Hospice is covered by Medicare, Medicaid and most private insurance
Congress established the Medicare hospice benefit in 1982 to provide patients with life-limiting illnesses compassionate, coordinated care to manage the symptoms and consequences of their disease. Medicare’s hospice benefit was designed to help terminally ill patients with the often significant expenses incurred at the end of life, including prescription and over-the-counter drugs, medical equipment and supplies, hospital co-payments and grief support for the family.
While the benefit offered a lifeline to terminally ill patients covered by Medicare (later extended to Medicaid and to most private insurance plans), it enacted a number of requirements that providers must meet in order to be certified as hospices by Medicare and qualify for payment from Medicare. These include the mandate to provide or manage all services needed to manage the terminal illness.
Is hospice care covered by insurance?
Hospice coverage is widely available. It is provided by Medicare nationwide, by Medicaid in most states, and by most private health insurance policies. To be sure of coverage, families should, of course, check with their employer or health insurance provider.
Are there any additional expenses to be paid?

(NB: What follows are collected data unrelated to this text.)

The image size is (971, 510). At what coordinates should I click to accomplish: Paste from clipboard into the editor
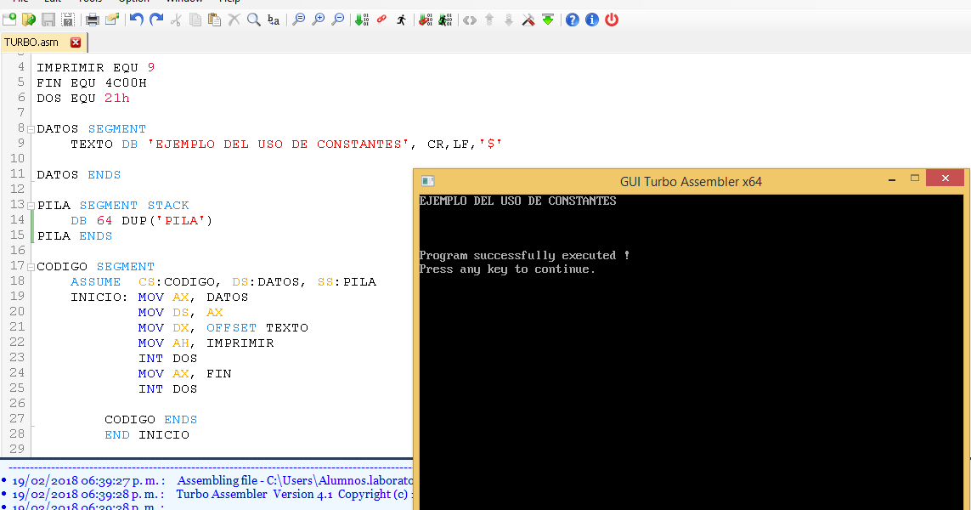(x=214, y=19)

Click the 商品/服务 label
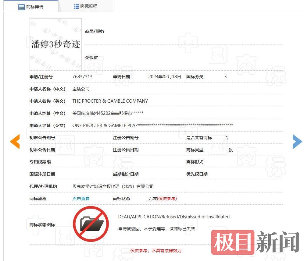(x=95, y=31)
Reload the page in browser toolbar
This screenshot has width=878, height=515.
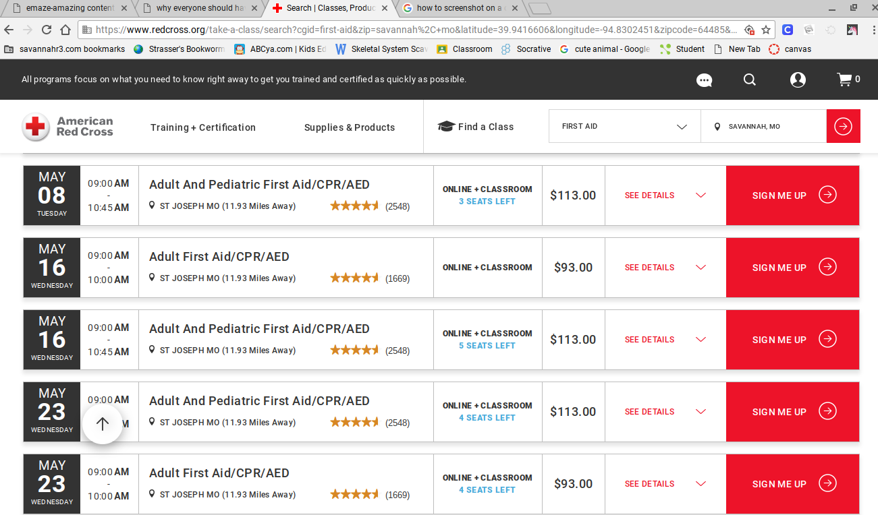[47, 30]
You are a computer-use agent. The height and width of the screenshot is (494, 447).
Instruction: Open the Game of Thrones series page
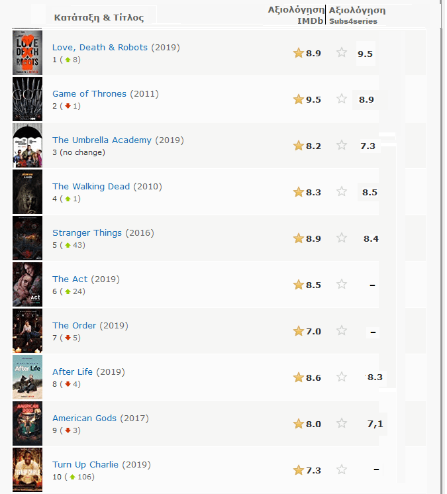(x=89, y=93)
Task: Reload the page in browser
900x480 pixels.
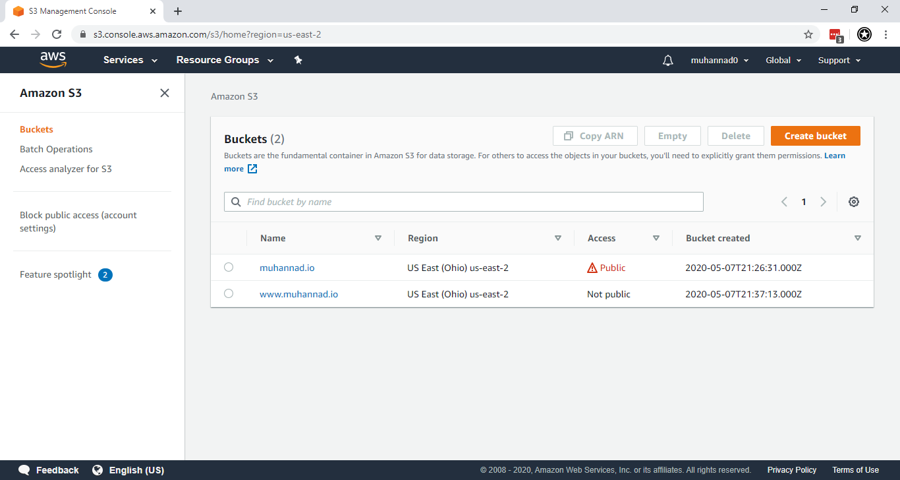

Medicare covers all services and supplies related to the life-limiting illness for the hospice patient. In some hospices, the patient may be required to pay a 5% or $5 “co-payment” on medication and a 5% co-payment for respite care. You should find out about any co-payment when choosing a hospice.
If the patient is not covered by Medicare or any other health insurance, will hospice still provide care?
The first thing hospice will do is assist families in finding out whether the patient is eligible for any coverage they may not be aware of. Barring this, most hospices will provide care for those who cannot pay, using money raised from the community or from memorial or foundation gifts.
how long can you get hospice care?
Hospice care is for people with a life expectancy of 6 months or less (if the illness runs its normal course). If you live longer than 6 months, you can still get hospice care, as long as the hospice medical director or other hospice doctor recertifies that you’re terminally ill.
Hospice care is given in benefit periods. You can get hospice care for two 90-day benefit periods followed by an unlimited number of 60-day benefit periods. At the start of the first 90-day benefit period, your hospice doctor and your regular doctor or nurse practitioner (if you have one) must certify that you’re terminally ill (with a life expectancy of 6 months or less). At the start of each benefit period after the first 90-day benefit period, the hospice medical director or other hospice doctor must recertify that you’re terminally ill, so you can continue to get hospice care.
A benefit period starts the day you begin to get hospice care and it ends when your 90-day or 60-day benefit period ends.
Can you stop hospice care once it has started?
If your health improves or your illness goes into remission, you may no longer need hospice care. You always have the right to stop hospice care at any time. If you choose to stop hospice care, you’ll be asked to sign a form that includes the date your care will end. You shouldn’t be asked to sign any forms about stopping your hospice care at the time you start hospice. Stopping hospice care is a choice only you can make, and you shouldn’t sign or date any forms until the actual date that you want your hospice care to stop.